= Gerald Diebold =

American physicist

Gerald J. Diebold is an American physicist and Professor Emeritus at Brown University. He is known for his contributions to photothermal and photoacoustic science. His research advanced understanding of the photoacoustic effect, from its fundamental mechanisms to its applications in imaging, spectroscopy, and sensing. Diebold’s work has also contributed to the development of techniques in analytical chemistry, voltage imaging based on vibrational potential, and X-ray phase-contrast imaging.

== Research and career ==
Diebold earned his Ph.D. in physics from Boston College in 1974 and completed postdoctoral work with Richard N. Zare at Columbia University and Stanford University. He joined the faculty at Brown University in 1978, where he became a full professor and is now Professor Emeritus.

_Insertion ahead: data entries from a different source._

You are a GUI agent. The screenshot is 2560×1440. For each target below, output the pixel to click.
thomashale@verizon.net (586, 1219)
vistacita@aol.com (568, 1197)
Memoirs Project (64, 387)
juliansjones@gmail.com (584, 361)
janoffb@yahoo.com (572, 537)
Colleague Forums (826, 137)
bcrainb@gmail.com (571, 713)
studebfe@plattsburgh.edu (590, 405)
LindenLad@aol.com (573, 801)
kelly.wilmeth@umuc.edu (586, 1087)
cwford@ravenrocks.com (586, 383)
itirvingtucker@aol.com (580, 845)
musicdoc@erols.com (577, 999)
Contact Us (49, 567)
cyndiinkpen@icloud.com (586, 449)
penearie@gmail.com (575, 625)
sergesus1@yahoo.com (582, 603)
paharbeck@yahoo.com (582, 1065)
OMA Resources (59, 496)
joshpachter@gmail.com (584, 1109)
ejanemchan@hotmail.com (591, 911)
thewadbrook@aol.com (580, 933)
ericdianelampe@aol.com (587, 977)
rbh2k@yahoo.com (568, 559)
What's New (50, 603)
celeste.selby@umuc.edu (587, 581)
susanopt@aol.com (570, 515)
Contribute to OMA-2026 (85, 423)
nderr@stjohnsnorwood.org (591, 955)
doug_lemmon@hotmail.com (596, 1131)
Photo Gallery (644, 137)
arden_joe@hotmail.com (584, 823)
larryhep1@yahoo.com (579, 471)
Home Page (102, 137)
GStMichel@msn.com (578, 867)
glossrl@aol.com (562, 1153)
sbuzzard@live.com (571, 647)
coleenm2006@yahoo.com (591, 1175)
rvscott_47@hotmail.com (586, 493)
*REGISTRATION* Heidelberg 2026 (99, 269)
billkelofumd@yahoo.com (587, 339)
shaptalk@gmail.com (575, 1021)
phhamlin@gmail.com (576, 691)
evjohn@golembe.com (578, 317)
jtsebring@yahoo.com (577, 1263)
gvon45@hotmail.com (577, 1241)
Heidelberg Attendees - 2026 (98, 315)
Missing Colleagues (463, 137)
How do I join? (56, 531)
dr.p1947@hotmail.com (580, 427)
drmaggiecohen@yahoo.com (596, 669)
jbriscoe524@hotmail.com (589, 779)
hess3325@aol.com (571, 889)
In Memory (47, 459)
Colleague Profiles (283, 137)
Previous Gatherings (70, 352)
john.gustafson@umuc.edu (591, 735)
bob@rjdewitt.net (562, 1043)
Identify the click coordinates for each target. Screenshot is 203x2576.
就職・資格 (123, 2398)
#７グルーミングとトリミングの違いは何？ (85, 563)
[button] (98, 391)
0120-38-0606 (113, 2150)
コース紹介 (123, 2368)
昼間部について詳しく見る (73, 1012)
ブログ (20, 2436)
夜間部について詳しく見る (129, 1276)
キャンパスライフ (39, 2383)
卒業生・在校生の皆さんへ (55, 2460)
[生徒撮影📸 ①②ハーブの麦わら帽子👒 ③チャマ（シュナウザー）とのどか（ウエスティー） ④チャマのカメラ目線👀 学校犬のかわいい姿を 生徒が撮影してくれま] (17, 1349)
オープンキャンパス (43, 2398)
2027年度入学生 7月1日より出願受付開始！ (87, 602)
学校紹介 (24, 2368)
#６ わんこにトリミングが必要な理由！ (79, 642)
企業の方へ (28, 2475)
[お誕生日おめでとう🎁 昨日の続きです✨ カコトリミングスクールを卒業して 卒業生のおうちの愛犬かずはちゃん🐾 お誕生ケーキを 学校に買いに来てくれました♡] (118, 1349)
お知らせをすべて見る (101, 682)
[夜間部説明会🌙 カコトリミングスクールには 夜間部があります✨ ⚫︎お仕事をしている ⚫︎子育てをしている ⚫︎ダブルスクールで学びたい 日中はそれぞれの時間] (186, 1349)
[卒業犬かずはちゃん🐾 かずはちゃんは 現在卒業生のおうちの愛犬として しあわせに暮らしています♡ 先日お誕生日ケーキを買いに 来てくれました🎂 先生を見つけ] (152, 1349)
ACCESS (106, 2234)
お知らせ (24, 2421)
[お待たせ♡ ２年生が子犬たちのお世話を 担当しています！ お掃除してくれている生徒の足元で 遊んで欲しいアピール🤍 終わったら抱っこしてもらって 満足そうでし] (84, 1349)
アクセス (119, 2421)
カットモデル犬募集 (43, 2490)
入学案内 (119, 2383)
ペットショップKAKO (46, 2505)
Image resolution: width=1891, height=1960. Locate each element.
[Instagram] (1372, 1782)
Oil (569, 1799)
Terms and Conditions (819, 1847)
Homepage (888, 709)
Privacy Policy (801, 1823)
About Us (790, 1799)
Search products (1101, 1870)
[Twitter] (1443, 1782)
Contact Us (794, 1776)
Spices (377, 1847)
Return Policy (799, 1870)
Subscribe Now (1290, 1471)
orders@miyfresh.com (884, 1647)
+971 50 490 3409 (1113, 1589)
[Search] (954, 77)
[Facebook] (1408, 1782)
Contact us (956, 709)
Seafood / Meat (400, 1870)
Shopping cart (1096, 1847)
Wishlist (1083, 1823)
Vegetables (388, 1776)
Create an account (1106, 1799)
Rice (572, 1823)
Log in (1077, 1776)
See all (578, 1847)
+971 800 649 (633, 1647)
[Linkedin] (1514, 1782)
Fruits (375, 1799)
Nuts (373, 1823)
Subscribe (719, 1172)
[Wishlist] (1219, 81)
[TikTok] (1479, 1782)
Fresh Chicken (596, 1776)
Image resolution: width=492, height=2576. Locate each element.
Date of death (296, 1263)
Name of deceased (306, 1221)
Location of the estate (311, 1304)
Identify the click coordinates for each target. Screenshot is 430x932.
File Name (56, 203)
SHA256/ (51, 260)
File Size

Diebold was a co-founder of the International Photoacoustic and Photothermal Association and served as its director from 2002 to 2020. He received the James Smith Prize from the International Photoacoustic and Photothermal Society in 2011. He was elected a Fellow of the American Physical Society in 2010,

“for the development of a body of elegant and sophisticated theories addressing fundamental mechanisms of the laser photacoustic effect from spheres, cylinders, and layers of fluids and solids; the discovery of an anomalous giant photoacoustic effect; the worldwide impact of his experimental applications of his theories to suspensions, colloids, dye solutions, sedimentation and biomedical imaging.”

The Gerald J. Diebold Prize in Theoretical Photoacoustics and Photothermics was established in his honor.